Out of a current projected budget deficit of $1.3 trillion, $700 billion, or 54% comes from the Bush era tax cuts, $320 billion (25%) from a tax revenue fall off caused by the Great Recession, $200 billion from the wars in Iran and Iraq (15%), and $50 billion (4%) is generated by Obama's recovery measures.
The TARP and the bailout of Fannie Mae and Freddie Mac are so small, they don't even register on the chart. All of the angst, complaining, moaning, blustering, and carping is about the 4%.
You often see this in politics, where the debate gets focused on where the problem isn't, not where it is, and is a big reason why I'm not in that business.
Markets have a fascinating way of seeing straight though this impenetrable fog. So while the noise out of Washington is trying to convince us that these deficits are ruinous, the ten year Treasury bond yields we saw yesterday at a stunning 2.97% are telling us that, in fact, they are no problem at all, and that the government can now borrow nearly infinite amounts of money at the lowest interest rates in history.
There are some other really interesting things that this chart and the bond market are telling us.
The Bush tax cuts expire next year, and a recovering economy will bring a return of tax revenues, eliminating 79% of the deficit.

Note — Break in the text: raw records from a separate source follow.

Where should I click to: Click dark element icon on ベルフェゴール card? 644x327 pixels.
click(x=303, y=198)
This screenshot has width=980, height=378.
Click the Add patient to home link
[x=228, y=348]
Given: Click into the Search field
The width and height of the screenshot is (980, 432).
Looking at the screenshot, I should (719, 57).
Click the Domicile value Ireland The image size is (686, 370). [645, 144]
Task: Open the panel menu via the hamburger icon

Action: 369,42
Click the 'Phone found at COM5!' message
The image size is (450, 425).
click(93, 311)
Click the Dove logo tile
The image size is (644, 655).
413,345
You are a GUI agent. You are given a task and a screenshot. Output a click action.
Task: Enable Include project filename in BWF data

The scheduled withdrawal from Iraq next year will cut another 7%. This assumes that Obama is unable to get a single additional piece of legislation through the congress, a distinct possibility if he loses control of congress in November.
This is the writing on the wall the bond market is attempting to focus our blinkered eyes on. If anyone else has another set of believable numbers that reaches a different conclusion, I am all ears.
And what happened to Franklin D. Roosevelt's grandchildren, the last president to preside over massive, depression fighting government borrowing? That would be me and my generation, and I think we've done pretty well.